Taking each line of the records in turn, count those containing "will" and report only the number.

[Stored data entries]
╭──

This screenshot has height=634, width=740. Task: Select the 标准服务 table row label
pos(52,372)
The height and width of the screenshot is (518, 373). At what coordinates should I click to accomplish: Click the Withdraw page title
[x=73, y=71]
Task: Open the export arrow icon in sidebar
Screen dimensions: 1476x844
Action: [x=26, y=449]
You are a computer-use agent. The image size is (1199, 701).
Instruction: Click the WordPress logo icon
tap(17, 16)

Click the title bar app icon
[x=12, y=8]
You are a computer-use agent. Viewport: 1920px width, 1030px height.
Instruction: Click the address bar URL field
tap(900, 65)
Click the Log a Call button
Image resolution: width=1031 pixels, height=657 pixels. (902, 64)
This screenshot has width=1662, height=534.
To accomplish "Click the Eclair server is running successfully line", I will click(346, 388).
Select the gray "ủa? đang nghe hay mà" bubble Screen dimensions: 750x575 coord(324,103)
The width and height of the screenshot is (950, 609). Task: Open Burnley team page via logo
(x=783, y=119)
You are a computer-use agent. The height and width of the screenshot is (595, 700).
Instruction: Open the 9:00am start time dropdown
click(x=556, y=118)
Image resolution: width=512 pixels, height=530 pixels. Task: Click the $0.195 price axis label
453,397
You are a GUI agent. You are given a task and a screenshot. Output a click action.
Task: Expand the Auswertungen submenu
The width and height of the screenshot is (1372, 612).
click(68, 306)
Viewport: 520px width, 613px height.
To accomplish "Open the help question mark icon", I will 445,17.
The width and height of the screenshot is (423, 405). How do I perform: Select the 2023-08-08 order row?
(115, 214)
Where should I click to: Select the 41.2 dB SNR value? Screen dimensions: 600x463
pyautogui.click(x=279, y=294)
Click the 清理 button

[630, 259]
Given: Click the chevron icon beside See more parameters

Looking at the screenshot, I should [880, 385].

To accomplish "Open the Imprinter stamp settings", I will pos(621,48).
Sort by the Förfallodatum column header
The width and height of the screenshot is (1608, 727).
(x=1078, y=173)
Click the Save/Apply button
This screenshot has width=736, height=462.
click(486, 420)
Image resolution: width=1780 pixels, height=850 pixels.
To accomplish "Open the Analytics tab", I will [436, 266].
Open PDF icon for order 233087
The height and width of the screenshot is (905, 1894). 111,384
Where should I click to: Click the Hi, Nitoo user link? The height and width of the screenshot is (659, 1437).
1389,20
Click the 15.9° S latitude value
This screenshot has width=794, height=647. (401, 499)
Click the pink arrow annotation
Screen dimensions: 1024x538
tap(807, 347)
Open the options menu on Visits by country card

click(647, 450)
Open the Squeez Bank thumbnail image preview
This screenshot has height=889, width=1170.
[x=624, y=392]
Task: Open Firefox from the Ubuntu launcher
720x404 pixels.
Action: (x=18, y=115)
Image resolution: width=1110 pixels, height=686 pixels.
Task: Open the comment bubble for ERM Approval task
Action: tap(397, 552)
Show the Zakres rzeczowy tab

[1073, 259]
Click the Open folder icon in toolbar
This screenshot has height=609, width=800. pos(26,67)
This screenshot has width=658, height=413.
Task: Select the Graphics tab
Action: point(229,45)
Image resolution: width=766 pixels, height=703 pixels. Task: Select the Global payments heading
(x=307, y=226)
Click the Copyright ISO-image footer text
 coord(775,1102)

╰──

* **Exercise response**
4